W3C home > Mailing lists > Public > w3c-wai-ua@w3.org > April to June 2000

Re: voice modes used for orientation (was Re: Raw minutes of 15 June UA Guidelines)

From: Al Gilman <asgilman@iamdigex.net>
Date: Sun, 18 Jun 2000 09:09:46 -0500
Message-Id: <200006181255.IAA1544695@smtp1.mail.iamworld.net>
To: "Gregory J. Rosmaita" <unagi69@concentric.net>, Harvey Bingham <hbingham@ACM.org>
Cc: User Agent Guidelines Emailing List <w3c-wai-ua@w3.org>, Anne T Gilman <atgilman@io.com>, "Nick RAGOUZIS (Interfacility)" <nick@interfacility.com>
Thank you both, Gregory for telling and Harvey for asking.

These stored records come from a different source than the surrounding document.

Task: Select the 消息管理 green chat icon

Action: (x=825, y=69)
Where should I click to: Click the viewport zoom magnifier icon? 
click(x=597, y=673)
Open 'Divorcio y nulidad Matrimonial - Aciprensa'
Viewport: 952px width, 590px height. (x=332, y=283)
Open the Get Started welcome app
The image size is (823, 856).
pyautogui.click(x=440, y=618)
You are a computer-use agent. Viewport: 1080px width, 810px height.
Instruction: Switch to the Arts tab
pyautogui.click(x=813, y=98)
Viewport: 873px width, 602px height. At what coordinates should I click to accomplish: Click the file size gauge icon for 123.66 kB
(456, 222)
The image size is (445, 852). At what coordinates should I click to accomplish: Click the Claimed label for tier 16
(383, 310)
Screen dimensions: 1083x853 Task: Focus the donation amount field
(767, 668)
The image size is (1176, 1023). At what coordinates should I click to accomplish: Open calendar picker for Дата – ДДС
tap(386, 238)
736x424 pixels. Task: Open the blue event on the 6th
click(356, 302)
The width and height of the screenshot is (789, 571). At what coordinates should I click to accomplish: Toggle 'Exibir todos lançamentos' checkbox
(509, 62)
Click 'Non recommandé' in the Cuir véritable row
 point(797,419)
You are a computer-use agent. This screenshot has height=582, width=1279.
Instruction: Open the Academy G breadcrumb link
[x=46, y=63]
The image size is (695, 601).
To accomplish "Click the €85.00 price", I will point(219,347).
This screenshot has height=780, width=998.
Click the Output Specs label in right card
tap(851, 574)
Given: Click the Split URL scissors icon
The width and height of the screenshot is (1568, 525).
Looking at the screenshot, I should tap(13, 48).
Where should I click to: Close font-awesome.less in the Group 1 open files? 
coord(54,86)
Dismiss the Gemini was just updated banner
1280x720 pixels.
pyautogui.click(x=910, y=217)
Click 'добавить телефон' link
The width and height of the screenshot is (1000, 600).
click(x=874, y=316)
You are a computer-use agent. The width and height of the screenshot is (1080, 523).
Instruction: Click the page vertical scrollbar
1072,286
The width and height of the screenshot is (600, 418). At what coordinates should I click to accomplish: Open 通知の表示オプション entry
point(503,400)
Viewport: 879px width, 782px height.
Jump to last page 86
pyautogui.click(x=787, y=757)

If you will forgive my theorizing about this practice a little, I am going
to brain dump at y'all and it probably doesn't affect the UA document of
the moment but it somehow belongs in the knowledgebase of the WAI as a
whole.  This is some of the background or rationale that we need to be
centralizing for use across topics.

For my purposes, I would like to say that these different-voice categories
mix two kinds of distinctions which I will group as context and mood.

The screen-reader browse process has two fingers in the book: the
application cursor and the reading cursor.  The user can read from either
one without moving the other.  So the user needs to know from which finger
the voice is reading.  That is a context indication.  Other aspects of
context have to do with where you are in the overall session stack or
desktop: In the outermost (task bar) chrome; in the chrome of which
window, identified by its application and document; in which frame inside
which browser+document window.

The classic mood indication is the distinction between messages and alerts.
 Both of these are information about events that have happened.  The
messages are just describing noteworthy but normal happenings.  The alerts
are messages about situations which are flat out errors or are considered
risky or abnormal enough so that the system wants to make sure that the
user is aware of them.  These things sometimes you have to acknowledge them
to get them to go away and get the computer to get on with what you want to
do.  Most annoying to me at times.

Messages and alerts are a protocol reflecting severity-graded information
transactions relating to the ongoing process.  Confirm cycles are a
protocol reflecting severity-graded classes of control transactions.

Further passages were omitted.